Wednesday, April 11, 2012

The Queen Competition

Adam and I went to check on bees the other day, and we found interesting things. Here he is with the 5 hives. Each hive started on April 2 with a queen and about 10,000 bees.
 Here's a little comb where you can see the old comb that he gave them to start with (inner circle), and the new comb they'd added to it (outer circle), in just a few days. Interesting, huh? He was able to start each hive with several frames of old comb from last year's bees, so that gave these bees a leg up. They could begin immediately to store sugar water, nectar and pollen, and the queens could begin laying quickly.

Now here's a bee lesson for you. This is a close-up of some dry honeycomb. Look at the darker cells. You're actually looking through the cells on one side of the comb, and through a different plane of cells on the other side. They make the comb that way, with cells on either side. Anyway, if you look carefully, you can see see a little "peace" symbol, in the middle of each cell. If you turned this frame of comb over, and looked through the other side, you'd see a little "y" in each cell.

This is how Adam can tell which way the frame of comb is supposed to be placed, in the hive. The bees are picky -- there's a right way and a wrong way. You can't just remove a frame of comb and bees from their hive, gaze at it, and stick it back in, however you please.
Here's a frame of pretty new comb, with lots of bees, busy at work. They are making drone comb. Drone bees (male bees for mating purposes only) are larger bees, so their nursery cells must be larger too. The drones born in a hive cannot mate with their own queen, however; they must go elsewhere.

Here's some of the surprising and sad stuff we found. One hive had a pile of dead bees at the entrance, or gate. When Adam opened the hive, there were many dead bees in the bottom, including the hive queen.

See? There were some live bees crawling around inside, but basically this hive was empty and dead. This was disturbing.

Another hive also had some dead bees, and some activity, but Adam told me that there were NO bees inside that hive -- they'd all left and gone elsewhere.

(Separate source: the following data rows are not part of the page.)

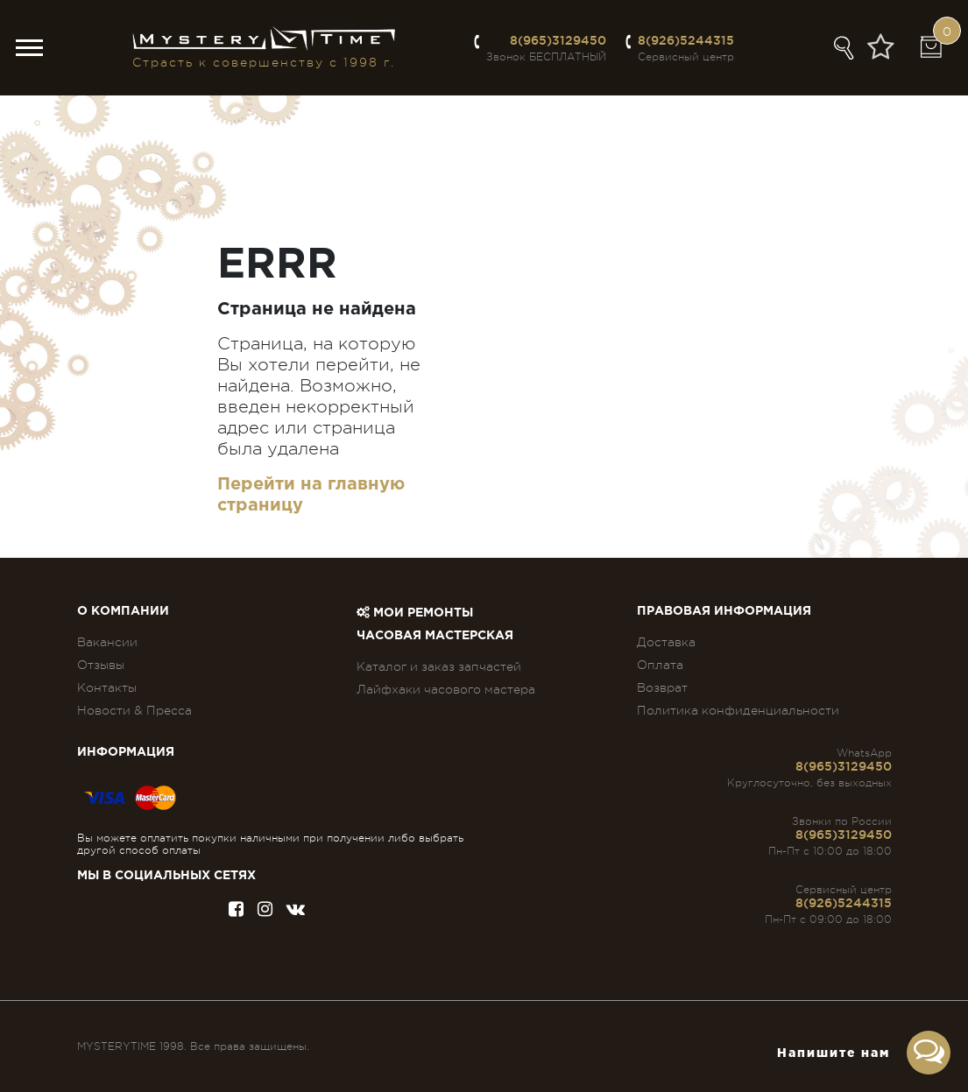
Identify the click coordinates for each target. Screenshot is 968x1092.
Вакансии (107, 642)
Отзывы (100, 665)
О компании (123, 611)
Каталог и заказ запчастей (439, 666)
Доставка (666, 642)
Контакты (107, 687)
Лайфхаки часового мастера (446, 689)
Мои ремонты (415, 613)
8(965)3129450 (558, 40)
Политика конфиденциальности (738, 710)
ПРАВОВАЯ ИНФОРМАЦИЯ (724, 611)
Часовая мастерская (435, 636)
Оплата (660, 665)
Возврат (662, 687)
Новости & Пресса (134, 710)
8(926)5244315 (686, 40)
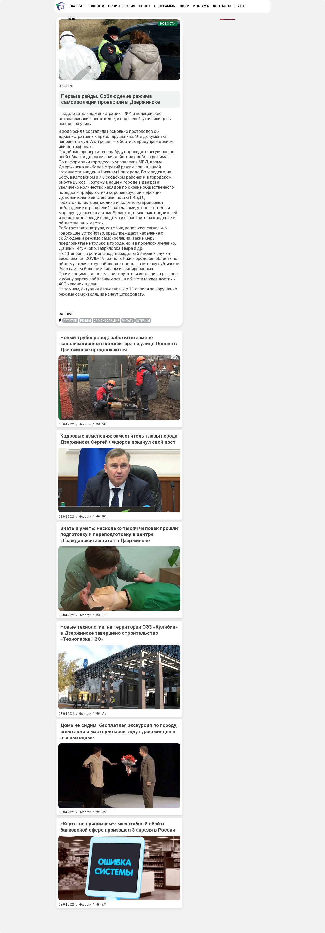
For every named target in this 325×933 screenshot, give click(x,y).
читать (128, 320)
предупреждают (122, 233)
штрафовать (131, 294)
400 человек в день (78, 283)
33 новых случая (153, 253)
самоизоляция (106, 320)
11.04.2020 (66, 86)
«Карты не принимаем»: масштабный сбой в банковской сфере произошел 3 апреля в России (117, 827)
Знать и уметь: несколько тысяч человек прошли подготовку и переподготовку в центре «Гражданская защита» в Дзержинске (119, 534)
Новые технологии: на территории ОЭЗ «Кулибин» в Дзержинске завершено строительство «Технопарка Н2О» (119, 633)
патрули (70, 320)
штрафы (143, 320)
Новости (168, 23)
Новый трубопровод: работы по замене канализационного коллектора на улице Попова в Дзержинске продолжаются (118, 343)
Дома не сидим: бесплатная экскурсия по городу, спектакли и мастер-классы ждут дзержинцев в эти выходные (119, 731)
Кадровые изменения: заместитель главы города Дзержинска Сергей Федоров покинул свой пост (118, 439)
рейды (85, 320)
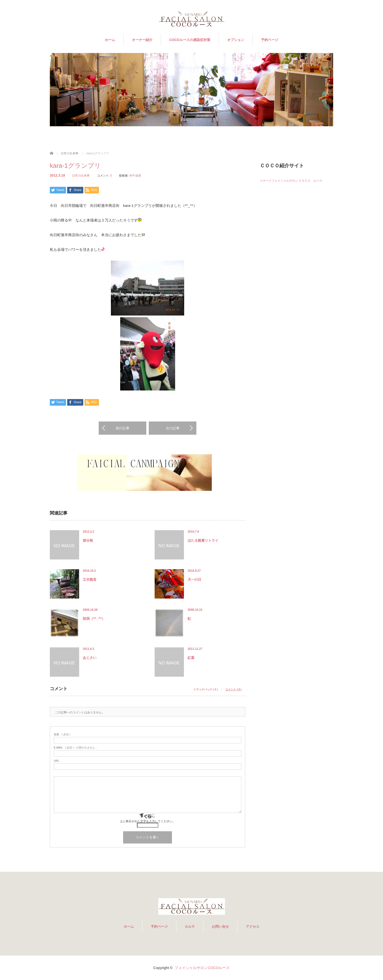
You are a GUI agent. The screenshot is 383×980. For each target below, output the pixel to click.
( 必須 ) (62, 734)
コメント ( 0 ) (233, 689)
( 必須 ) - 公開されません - (75, 747)
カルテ (190, 926)
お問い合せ (220, 926)
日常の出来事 (81, 175)
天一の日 (194, 579)
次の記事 (173, 428)
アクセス (252, 926)
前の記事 (122, 428)
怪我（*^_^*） (94, 619)
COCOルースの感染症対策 (189, 40)
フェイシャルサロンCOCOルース (202, 968)
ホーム (110, 40)
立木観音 (89, 579)
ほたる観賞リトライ (203, 540)
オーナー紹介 (142, 40)
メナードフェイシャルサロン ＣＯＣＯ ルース (291, 180)
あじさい (89, 658)
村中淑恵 (135, 175)
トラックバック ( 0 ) (205, 689)
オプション (235, 40)
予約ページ (269, 40)
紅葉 (191, 658)
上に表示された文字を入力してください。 (147, 821)
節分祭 (88, 540)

He could tell from the weight of the hives that the bees from this hive had simply left and gone next door to a different hive, with a stronger queen -- a queen with stronger pheromones. When bees are trying to have baby bees, it's all about the queen with the strongest pheromones!
Adam wasn't too worried about this hive movement. It's fairly normal, and he didn't really "lose" the bees in this hive; they just moved. Later, he can split the heavy hive where they moved to, and force them to make a new queen, and he'll not be any worse off.
The first dead hive, though, did concern him, so he inquired online at some of his beekeeper forums. They told him that that queen was probably also weak, and many of her bees left as well. Adam agreed with this, because he'd noticed that hive box was light-weight, and he'd switched places b/t it and another, heavier hive. (As the forager bees return at the end of the day, they return to a location, and if they bring food with them, they're admitted.) In this way, he'd hoped to strengthen this light-weight box. But the queen was too weak. Many bees left. And the house-bees who were left to care for the comb were not enough to maintain the temperature and keep the hive cool enough. Thus, they died from heat. That was the consensus on the beekeeper forums.
This is good news because it means Adam didn't lose many bees after all. And if these dead bees met their demise from heat, and not from disease, then he can use the hive boxes again, without fear of harming bees who'll live there later. Diseased hive boxes must be burnt.
Evidently, when one buys new hives, there's a period of time when the bees are not as strongly attached to their queens and hives as they are later, and bees will move around, looking for the best queen. My mother says Julia should write a story about the activities of bees in a hive. Sounds like an interesting plot already!